__EXTRACTED RECORDS__
************

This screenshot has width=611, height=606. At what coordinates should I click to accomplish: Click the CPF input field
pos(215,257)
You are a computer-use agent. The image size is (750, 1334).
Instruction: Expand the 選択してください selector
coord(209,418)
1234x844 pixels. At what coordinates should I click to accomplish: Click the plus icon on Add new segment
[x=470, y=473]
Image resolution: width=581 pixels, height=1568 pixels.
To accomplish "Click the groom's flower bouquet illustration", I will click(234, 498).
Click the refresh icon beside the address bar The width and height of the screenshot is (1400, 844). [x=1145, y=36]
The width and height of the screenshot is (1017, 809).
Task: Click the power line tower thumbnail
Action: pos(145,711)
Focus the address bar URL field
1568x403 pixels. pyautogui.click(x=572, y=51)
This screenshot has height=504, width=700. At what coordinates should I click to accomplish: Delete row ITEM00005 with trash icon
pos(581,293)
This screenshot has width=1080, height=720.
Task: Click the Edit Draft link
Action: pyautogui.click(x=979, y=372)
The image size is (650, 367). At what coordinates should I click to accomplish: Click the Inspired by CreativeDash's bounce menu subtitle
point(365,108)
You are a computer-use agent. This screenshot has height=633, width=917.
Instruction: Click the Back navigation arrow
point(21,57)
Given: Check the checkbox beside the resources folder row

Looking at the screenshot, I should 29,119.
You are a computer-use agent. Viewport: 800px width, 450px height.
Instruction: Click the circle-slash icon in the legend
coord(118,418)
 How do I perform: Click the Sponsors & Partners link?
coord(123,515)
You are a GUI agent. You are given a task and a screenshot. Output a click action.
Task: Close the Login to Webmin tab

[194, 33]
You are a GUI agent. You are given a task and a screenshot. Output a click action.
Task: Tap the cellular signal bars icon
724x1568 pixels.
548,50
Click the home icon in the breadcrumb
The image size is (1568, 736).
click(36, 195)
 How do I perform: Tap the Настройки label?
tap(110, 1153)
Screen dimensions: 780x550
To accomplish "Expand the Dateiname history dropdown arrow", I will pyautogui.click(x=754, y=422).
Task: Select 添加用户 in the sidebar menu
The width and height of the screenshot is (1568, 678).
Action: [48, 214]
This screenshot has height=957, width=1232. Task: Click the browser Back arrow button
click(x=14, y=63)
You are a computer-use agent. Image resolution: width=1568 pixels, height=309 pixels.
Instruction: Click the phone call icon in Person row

************

__PROBLEM DESCRIPTION__
Among the records above, how many lines contain the word "agent"? Answer with the number by itself.

__ANSWER TO THE PROBLEM__
6